DATA FOR THE TASK below:

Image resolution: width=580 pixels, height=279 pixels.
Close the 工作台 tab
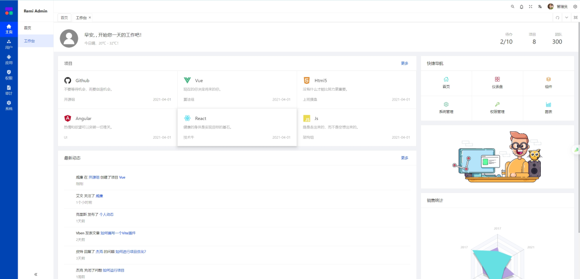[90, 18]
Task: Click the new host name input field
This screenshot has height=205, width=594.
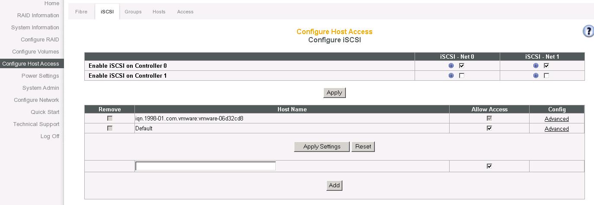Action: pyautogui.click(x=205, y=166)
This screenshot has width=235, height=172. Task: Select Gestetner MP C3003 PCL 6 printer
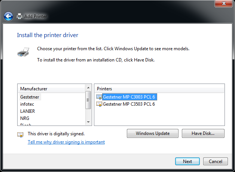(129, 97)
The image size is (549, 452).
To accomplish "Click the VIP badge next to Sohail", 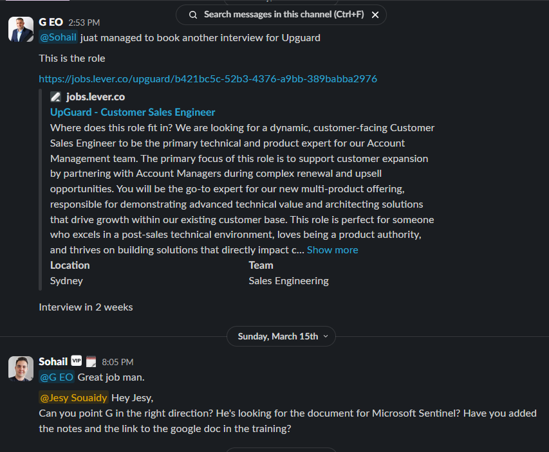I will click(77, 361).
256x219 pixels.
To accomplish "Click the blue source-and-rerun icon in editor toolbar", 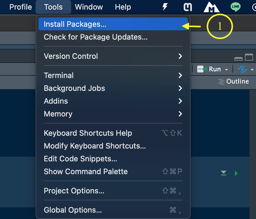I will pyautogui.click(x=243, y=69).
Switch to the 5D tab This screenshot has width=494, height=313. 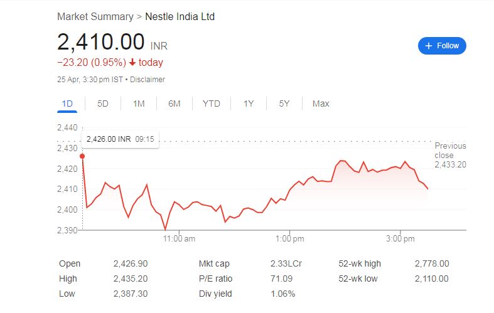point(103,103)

End of DATA FOR THE TASK.
DATA FOR THE TASK below:

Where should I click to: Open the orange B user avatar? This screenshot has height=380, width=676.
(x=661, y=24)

End of DATA FOR THE TASK.

**EXERCISE**
Only a number is expected in response: how many lines of the records above include the word "pixels".

**WORKED SOLUTION**
2